* _Dokumen Sumber_:
= = = =

Sebagai salah satu Negara berkembang, Indonesia tidak hanya memiliki sumber daya yang berlimpah tapi juga memiliki sederet permasalahan di
berbagai bidang. Salah satu permasalahan yang hingga kini belum bisa bisa
dientaskan adalah masalah korupsi. Menurut Kamus Besar Bahasa Indonesia korupsi
diartikan sebagai penyelewengan atau
penyalahgunaan uang negara (perusahaan dsb) untuk keuntungan pribadi atau orang
lain. Seiring berjalannya waktu, satu persatu kasus korupsi di Indonesia
mulai terungkap. Pelakunya pun berasal dari berbagai golongan, seperti kepala
daerah, anggota dewan, dan pejabat-pejabat di pemerintahan maupun perusahaan/organisasi
lainnya. Mirisnya, para pelaku korupsi ini umumnya adalah mereka yang
“berpendidikan” dan yang semestinya bisa dijadikan panutan masyarakat.

= = = =

* _Data yang Diberikan_:
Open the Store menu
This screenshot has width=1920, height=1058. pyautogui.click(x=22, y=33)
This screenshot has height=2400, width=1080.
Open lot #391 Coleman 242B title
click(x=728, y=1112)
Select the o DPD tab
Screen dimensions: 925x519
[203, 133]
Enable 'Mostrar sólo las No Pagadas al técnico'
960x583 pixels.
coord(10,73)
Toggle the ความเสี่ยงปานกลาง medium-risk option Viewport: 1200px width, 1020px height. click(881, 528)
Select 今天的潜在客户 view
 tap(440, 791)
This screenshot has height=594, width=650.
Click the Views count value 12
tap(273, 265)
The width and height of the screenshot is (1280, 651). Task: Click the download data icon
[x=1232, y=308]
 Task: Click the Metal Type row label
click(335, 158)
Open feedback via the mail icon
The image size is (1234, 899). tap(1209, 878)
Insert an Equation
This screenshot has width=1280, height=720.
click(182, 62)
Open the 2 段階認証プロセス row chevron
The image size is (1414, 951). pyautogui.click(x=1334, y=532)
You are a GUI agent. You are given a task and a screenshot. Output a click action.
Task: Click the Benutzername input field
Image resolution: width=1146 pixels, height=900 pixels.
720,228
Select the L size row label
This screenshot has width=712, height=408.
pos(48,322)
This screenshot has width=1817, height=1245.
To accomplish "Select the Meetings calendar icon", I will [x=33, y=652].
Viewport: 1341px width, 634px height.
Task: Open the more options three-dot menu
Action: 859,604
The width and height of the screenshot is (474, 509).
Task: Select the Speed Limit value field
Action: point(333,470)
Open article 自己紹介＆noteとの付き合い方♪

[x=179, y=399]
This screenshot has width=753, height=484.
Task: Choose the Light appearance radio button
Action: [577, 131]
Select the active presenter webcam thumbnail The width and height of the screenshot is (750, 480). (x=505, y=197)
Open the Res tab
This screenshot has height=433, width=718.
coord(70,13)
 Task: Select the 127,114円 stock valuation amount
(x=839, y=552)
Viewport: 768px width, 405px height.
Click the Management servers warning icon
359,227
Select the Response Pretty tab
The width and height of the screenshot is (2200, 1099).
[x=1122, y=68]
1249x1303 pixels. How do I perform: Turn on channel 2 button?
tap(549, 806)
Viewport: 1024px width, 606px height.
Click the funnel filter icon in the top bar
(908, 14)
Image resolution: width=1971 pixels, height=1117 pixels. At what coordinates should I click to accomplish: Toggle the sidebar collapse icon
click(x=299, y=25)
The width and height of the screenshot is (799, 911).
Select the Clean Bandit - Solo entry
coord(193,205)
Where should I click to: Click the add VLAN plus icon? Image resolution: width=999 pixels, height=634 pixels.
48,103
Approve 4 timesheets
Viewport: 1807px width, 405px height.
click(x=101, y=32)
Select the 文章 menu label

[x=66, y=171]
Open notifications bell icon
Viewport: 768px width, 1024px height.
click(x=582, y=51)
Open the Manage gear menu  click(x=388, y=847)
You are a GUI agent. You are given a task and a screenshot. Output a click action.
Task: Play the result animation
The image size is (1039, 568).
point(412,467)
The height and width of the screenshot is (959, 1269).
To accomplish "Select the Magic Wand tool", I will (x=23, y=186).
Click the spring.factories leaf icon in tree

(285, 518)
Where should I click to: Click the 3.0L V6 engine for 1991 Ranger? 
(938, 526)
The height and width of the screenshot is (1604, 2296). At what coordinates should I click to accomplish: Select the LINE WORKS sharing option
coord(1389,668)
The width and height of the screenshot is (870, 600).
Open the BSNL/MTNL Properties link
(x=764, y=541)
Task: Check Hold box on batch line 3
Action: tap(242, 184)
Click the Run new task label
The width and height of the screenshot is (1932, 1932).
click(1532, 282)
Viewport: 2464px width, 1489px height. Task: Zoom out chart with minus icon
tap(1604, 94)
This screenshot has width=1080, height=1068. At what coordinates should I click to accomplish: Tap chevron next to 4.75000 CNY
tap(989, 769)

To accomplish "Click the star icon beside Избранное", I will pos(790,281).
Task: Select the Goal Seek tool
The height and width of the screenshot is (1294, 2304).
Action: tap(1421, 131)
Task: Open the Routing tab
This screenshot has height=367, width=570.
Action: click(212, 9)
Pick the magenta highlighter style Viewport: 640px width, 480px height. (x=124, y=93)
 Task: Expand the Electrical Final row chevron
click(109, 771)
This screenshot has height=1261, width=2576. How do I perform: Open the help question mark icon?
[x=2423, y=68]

= = = =

* _Tugas_: Kutip dokumen sumber mulai dari "Sebagai salah satu" sampai "dijadikan panutan masyarakat.", tanpa mengubah satu kata pun. Data di atas tidak diperlukan.

* _Hasil_:
Sebagai salah satu Negara berkembang, Indonesia tidak hanya memiliki sumber daya yang berlimpah tapi juga memiliki sederet permasalahan di
berbagai bidang. Salah satu permasalahan yang hingga kini belum bisa bisa
dientaskan adalah masalah korupsi. Menurut Kamus Besar Bahasa Indonesia korupsi
diartikan sebagai penyelewengan atau
penyalahgunaan uang negara (perusahaan dsb) untuk keuntungan pribadi atau orang
lain. Seiring berjalannya waktu, satu persatu kasus korupsi di Indonesia
mulai terungkap. Pelakunya pun berasal dari berbagai golongan, seperti kepala
daerah, anggota dewan, dan pejabat-pejabat di pemerintahan maupun perusahaan/organisasi
lainnya. Mirisnya, para pelaku korupsi ini umumnya adalah mereka yang
“berpendidikan” dan yang semestinya bisa dijadikan panutan masyarakat.